This! Oracle stopped any further development of SPARC, and I can see why Fujitsu didn't want to keep paying license fees, royalties and whatever for arch that is basically abandoned. Too bad, SPARC was quite good at handling a large number of threads simultaneously.
You are mixing apples and oranges here. (1) Fujitsu have their own SPARC implementation completely uncomparable to Oracle's/Sun's SPARC Mx and Tx so they basically just license SPARC64 ISA. (2) SPARC handling a lot of threads simultaneously is a line of SPARC Tx which Sun Micro purchased as part of some other company and first was SPARC T1 in T1000 and T2000 boxes. Their single-thread performance was really low even at that time. (3) IMHO Fujitsu is still able to sell you SPARC box if you like and will be probably also in the foraseeable future. Their A64Fx is just for HPC.
AFAIK, Fujitsu has merged their workstation/server/HPC chips for a few generations, now. While the front end of the A64FX isn't really setup for general purpose workloads (definitely HPC), given its narrow nature, it does indicate Fujitsu is moving over to arm sooner or later. They already spend the time moving their SDK over to arm, to support the A64FX.
That was my first thought when I saw Fujitsu's choice of name for the processor. I'm not sure what marketing agency they use, but I'll bet they also pitched using the name 'Camry' to Honda or something.
This architecture kind of begs the question, what does an x86 CPU with HBM on-package perform like? There aren't a massive number of bandwidth-constrained applications, but those that are also tend to be ones where the x86 FPU (which is a monster as currently constituted) would enjoy the bandwidth.
CPUs do have a tendency of making up for this shortfall by using a lot of cache. 256MB of L3 on the best x86 setups, Power9 goes even wilder with complicated cache and memory system setups (which are claiming 350GB/s for their memory system). Even something like the massive GA100 only has 40MB of last level cache available.
That being said, latest Intel setup is ~140GB/s (2933, 6 channel), latest AMD is ~200GB/s (3200, 8 channel). Sure, GDDR6 can go higher (at the cost of latency) and HBM can go even faster but I think part of a CPU's FPU performance is deep integration into the execution pipeline, using the same registers and cache hierarchy.
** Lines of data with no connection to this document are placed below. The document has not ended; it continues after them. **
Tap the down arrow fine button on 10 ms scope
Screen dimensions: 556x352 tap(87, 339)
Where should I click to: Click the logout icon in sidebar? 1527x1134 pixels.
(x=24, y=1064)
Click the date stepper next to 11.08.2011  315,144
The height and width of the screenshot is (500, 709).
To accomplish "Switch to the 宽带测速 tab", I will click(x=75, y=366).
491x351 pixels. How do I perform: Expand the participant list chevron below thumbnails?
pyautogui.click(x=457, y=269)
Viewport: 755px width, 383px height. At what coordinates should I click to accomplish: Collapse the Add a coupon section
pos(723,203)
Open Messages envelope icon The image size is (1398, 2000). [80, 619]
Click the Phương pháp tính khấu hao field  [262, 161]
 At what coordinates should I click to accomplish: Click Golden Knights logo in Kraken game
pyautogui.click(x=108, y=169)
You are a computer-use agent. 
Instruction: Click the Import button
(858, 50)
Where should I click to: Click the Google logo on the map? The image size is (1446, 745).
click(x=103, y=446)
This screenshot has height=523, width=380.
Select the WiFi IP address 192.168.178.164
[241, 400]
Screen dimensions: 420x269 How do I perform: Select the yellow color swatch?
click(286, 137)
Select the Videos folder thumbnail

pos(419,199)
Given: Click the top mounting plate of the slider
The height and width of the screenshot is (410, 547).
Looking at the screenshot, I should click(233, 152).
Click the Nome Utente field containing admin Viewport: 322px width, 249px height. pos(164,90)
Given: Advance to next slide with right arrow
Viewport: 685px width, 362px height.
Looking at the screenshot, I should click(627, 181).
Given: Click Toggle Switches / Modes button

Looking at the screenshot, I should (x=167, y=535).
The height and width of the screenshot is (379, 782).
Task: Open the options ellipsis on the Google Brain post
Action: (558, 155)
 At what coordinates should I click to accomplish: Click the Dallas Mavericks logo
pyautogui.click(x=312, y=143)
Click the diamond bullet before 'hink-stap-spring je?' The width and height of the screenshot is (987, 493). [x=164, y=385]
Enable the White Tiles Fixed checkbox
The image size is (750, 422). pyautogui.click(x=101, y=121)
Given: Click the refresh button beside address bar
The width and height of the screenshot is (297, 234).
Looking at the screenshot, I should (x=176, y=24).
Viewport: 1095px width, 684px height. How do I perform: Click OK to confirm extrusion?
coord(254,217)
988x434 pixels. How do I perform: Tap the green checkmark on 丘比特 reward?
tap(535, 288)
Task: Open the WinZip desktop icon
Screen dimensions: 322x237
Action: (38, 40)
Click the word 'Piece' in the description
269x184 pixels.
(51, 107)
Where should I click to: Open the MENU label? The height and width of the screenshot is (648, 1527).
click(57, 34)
Memory bandwidth alone would not be the main performance differentiator.
However, I would also like to see a HBM2 high performance x86 CPU, or at least good reasons why they don't exist.
The biggest benefit for HBM isn't necessarily bandwidth but a potential reduction in memory latency. The amount of time to access HBM is lower than commodity DRAM.
There is operational parallelism with HBM too as each 1024 bit wide stack necessitates is own independent memory controller: performing three reads and one write operation across four stacks is not an issue. Desktop systems generally have a single memory controller and Xeon's tend to have two with AMD's Epyc matching the figure at four. Future generations of HBM have the possibility of incorporating independent read/write buses plus seperate address and command buses. While that would radically increase in the number of vias through an interposer, such changes would eliminate the need for turn-around times that DRAM has to account for.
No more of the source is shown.